Still, she’d already had ‘the chat’ with
Lennox about botching up what could have been evidence, even if her
superior had understood. Ollie had done what she could with it,
scented it, poked at it with her magick, anything to see if there
were clues. And when she’d been done, Brandt had taken over.
Nothing, nada, zip. “He’s going to get away with yet another one at
this rate.”
Sawyer closed her eyes. “God, I hate serial
killers. I thought...”
The words shriveled up and died in her
throat, one second a sentence was on its way out into the world,
and the next the lioness had clamped it down with a sharp sigh and
glanced away. Ollie understood. The office buzzed with activity,
Hounds milling from desk to desk, phones ringing. They had a stack
of cases to go through, paperwork to fill out, and Ollie could
barely keep herself in her seat. “Let’s go.”
Sawyer jerked her feet off the desk,
startled, the chair swiveling with the sudden motion. The slim
woman’s hand caught the desk with a loud slap, causing several
Hounds to jerk their way. “Where?”
Ollie really didn’t care. Just out. “For a
walk. Lunch. It is past our lunch break.”
Without another word, they left the stack of
unfinished work behind and headed out the door. The cool autumn air
settled her in a way that the building behind her used to. It eased
the nerves running wild under her skin, and Ollie forced herself to
suck it down deep, letting the brisk wind fill her lungs until she
let it all go with a sigh.
Sawyer stepped up behind her, holding out her
leather jacket.

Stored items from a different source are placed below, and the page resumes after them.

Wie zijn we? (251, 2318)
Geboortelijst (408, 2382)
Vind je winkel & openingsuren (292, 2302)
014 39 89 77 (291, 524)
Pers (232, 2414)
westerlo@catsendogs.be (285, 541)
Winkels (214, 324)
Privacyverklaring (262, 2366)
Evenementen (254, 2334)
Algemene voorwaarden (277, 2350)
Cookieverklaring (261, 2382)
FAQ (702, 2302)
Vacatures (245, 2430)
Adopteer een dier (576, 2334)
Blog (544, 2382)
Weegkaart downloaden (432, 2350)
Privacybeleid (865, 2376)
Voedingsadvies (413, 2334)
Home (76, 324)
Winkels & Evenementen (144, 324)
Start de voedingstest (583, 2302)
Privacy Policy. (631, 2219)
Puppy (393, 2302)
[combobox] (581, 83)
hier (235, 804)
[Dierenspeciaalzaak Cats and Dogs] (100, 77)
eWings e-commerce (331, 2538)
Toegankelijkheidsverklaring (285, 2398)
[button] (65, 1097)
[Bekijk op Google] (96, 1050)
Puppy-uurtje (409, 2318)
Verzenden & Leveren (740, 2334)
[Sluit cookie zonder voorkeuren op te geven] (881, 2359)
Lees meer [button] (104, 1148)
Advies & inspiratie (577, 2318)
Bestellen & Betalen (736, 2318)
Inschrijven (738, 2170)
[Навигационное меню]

Ollie took it with a smile. “Thanks.”
She slipped it on, stuffing both hands in her
pockets, and headed down the road. For a while they just walked.
The trees were filled with color—reds and golds, canary-bright
yellows and the lingering touches of green, poignant reminders of
summer. An occasional car horn blared from the street, the rumble
of traffic filling the air around the Enforcement office. And
threading through it all was the nearly constant chatter of people
on cell phones merrily going about their ordinary lives.

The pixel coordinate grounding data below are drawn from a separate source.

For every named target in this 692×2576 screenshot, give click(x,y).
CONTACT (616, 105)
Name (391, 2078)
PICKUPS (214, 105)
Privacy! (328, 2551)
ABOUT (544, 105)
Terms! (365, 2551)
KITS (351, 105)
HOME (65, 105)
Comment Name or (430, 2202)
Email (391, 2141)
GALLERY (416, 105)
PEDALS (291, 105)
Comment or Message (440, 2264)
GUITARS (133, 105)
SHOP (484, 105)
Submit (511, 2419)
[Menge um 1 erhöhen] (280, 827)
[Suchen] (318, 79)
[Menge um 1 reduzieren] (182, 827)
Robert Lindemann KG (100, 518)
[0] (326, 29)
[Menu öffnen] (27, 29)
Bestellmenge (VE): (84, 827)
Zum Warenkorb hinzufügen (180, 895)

Some days Ollie wondered what it’d be like to
be so naïve. To be able to walk down the street and forget there
was a killer on the loose. Be able to live with the belief that
it’d never happen to her. Ollie paused on the corner in front of
the park, glancing both ways before crossing the street.
It wasn’t until they were both surrounded by
trees, the scent of decomposing leaves and acorns strong in the
air, that Ollie spoke, her voice a low, half-whisper. “I always
wanted this stupid case.”
She glanced over her shoulder in time to see
a smile steal over Sawyer’s face. “Not me.”